About this task | Would you please repeat exactly the lines from the one containing "Given: Open the 拡張 tab" to the end of the records, both included, and leave out the rest?

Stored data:
# # # # #

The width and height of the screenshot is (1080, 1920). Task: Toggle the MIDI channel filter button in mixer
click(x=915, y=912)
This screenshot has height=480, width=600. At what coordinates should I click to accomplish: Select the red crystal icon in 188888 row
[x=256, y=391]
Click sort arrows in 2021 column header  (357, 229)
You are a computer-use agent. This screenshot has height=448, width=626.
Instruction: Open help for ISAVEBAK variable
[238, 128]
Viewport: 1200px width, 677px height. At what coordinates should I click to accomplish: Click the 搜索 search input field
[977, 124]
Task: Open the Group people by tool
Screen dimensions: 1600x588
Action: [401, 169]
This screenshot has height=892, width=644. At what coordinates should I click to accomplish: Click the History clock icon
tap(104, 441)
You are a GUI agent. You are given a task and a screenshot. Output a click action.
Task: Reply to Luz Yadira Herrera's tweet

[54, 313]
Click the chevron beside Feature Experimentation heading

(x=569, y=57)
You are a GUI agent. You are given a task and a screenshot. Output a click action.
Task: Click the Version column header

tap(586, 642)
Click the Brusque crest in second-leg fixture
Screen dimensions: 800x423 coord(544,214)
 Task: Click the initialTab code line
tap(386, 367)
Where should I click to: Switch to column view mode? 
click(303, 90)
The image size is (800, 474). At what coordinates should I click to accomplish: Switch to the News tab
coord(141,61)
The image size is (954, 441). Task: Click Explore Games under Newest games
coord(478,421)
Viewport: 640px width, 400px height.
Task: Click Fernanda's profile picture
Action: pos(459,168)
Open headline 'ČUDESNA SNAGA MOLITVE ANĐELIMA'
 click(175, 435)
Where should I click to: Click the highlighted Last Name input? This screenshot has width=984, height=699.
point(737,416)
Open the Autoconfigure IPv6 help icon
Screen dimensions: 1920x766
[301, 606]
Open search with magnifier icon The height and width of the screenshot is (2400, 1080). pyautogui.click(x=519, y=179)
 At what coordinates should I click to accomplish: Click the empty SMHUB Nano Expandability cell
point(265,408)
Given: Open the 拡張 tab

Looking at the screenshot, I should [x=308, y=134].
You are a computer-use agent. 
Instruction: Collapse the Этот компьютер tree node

# # # # #

Solution to this exercise |
Given: Open the 拡張 tab

Looking at the screenshot, I should [x=308, y=134].
You are a computer-use agent. 
Instruction: Collapse the Этот компьютер tree node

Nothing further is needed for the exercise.